EXTRACTED DATA: Begin

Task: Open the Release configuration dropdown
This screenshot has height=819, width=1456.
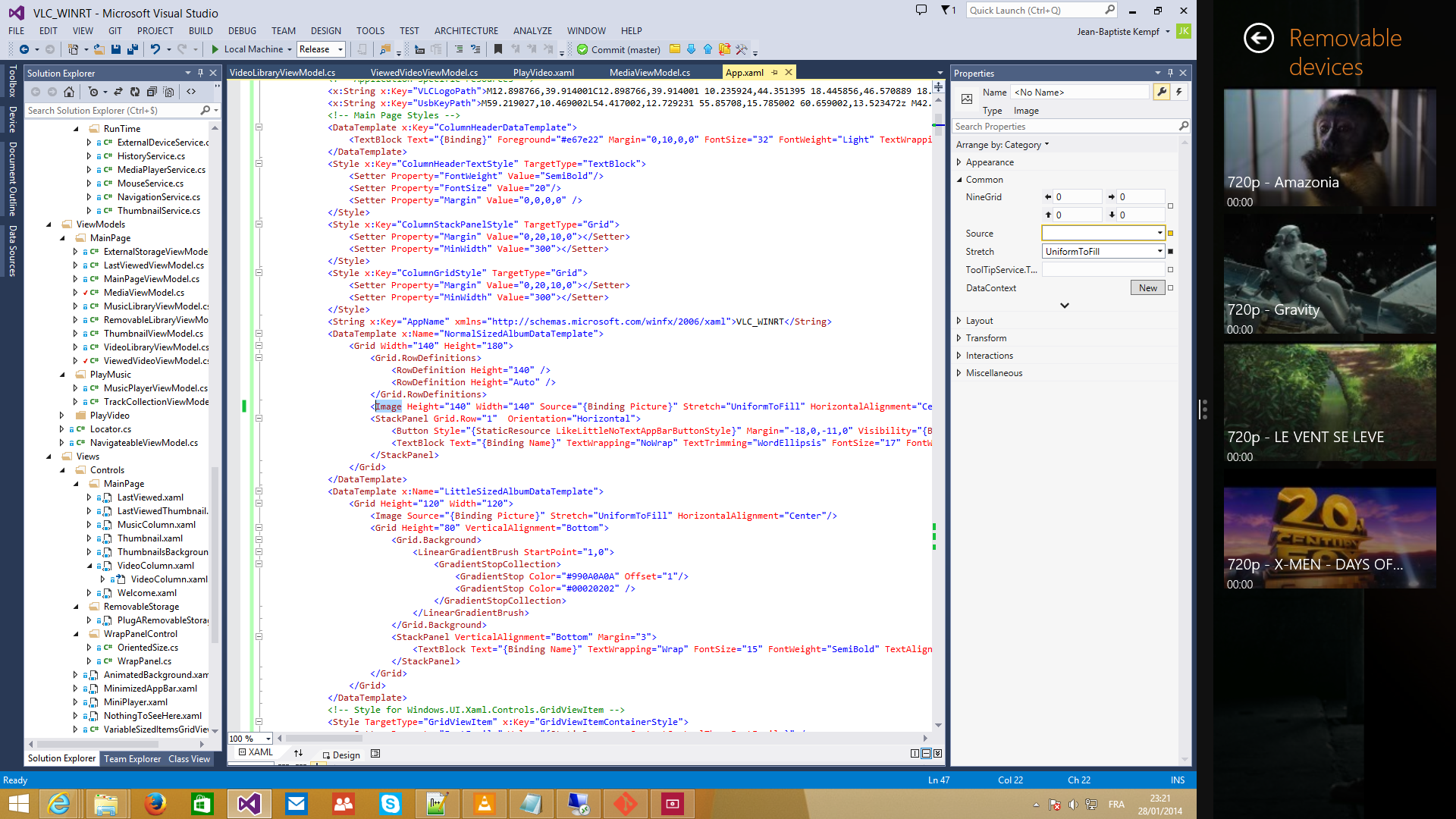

EXTRACTED DATA: End
EXTRACTED DATA: Begin

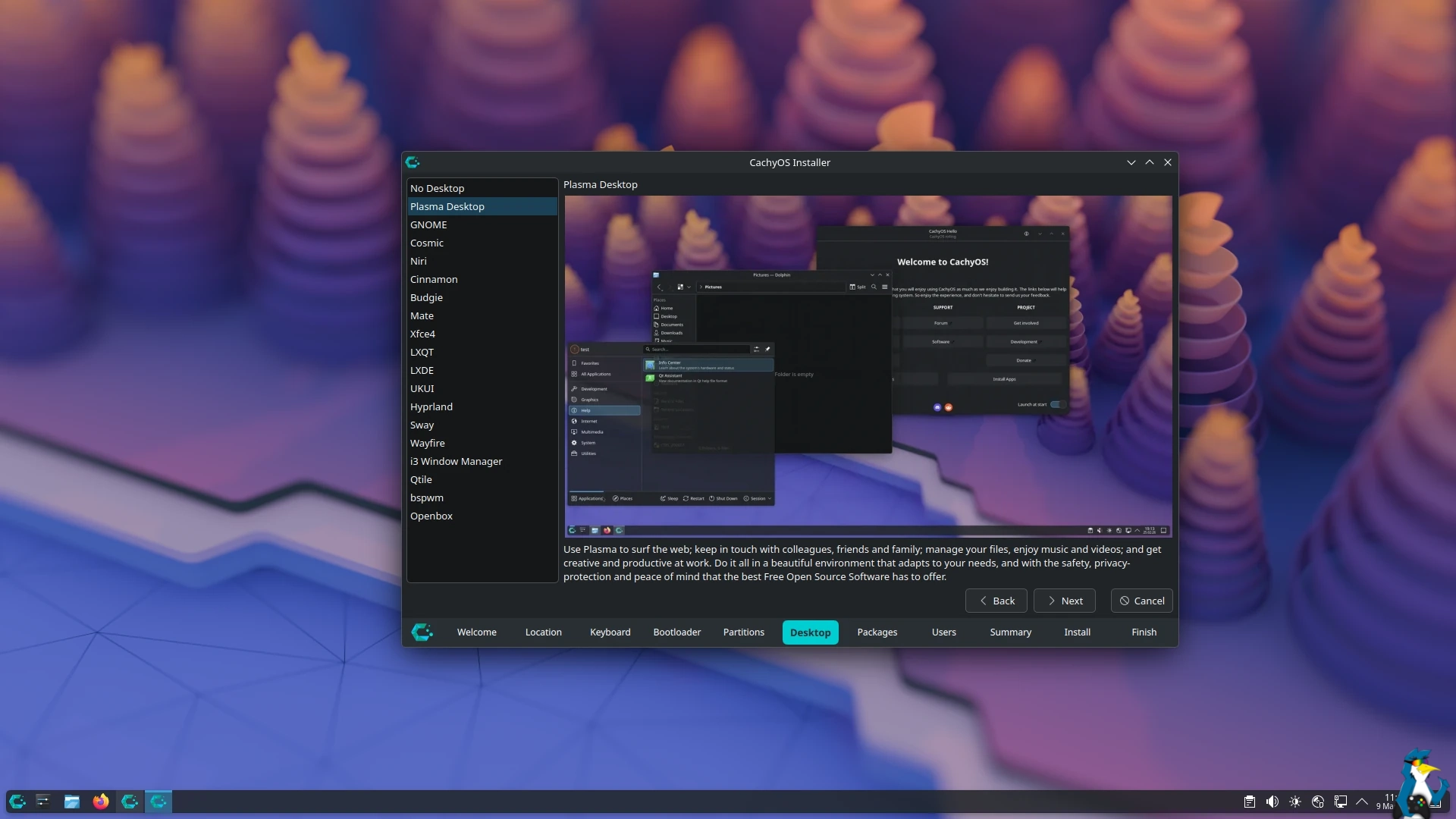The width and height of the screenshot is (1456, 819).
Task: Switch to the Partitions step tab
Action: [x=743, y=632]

EXTRACTED DATA: End

- _YOUR TASK_: From the records above, quote only the lines running from the line with "Task: Open the Release configuration dropdown" to the line with "This screenshot has height=819, width=1456.", both lines included.

- _TASK RESPONSE_:
Task: Open the Release configuration dropdown
This screenshot has height=819, width=1456.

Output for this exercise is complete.